Why think that AI can outperform humans?

Machines already outperform humans at many specific tasks: performing calculations, playing chess, searching large databases, and more. However, human intelligence continues to dominate machine intelligence in generality.

A powerful chess computer is “narrow”: it can’t play other games. In contrast, humans have problem-solving abilities that allow us to adapt to new contexts and excel in many domains.

If machines can achieve human equivalence in cognitive tasks, then it is very likely that they can eventually outperform humans. There is little reason to expect that biological evolution, with its lack of foresight and planning, would have hit upon the optimal algorithms for general intelligence.
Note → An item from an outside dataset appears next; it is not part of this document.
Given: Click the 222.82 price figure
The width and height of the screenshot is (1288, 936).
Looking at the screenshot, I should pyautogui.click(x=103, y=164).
Beyond qualitative improvements in cognition, Nick Bostrom notes more straightforward advantages we could realize in digital minds, e.g.:

  • Editability — “It is easier to experiment with parameter variations in software than in neural wetware.”

  • Speed — “The speed of light is more than a million times greater than that of neural transmission, synaptic spikes dissipate more than a million times more heat than is thermodynamically necessary, and current transistor frequencies are more than a million times faster than neuron spiking frequencies.”

  • Serial depth — On short timescales, machines can carry out much longer sequential processes.

  • Storage capacity — Computers can plausibly have greater working and long-term memory.

  • Size — Computers can be much larger than a human brain.

  • Duplicability — Copying software onto new hardware can be much faster and higher-fidelity than biological reproduction.

Any one of these advantages could give an AI an edge over a human, or give a group of AIs an edge over a group of humans.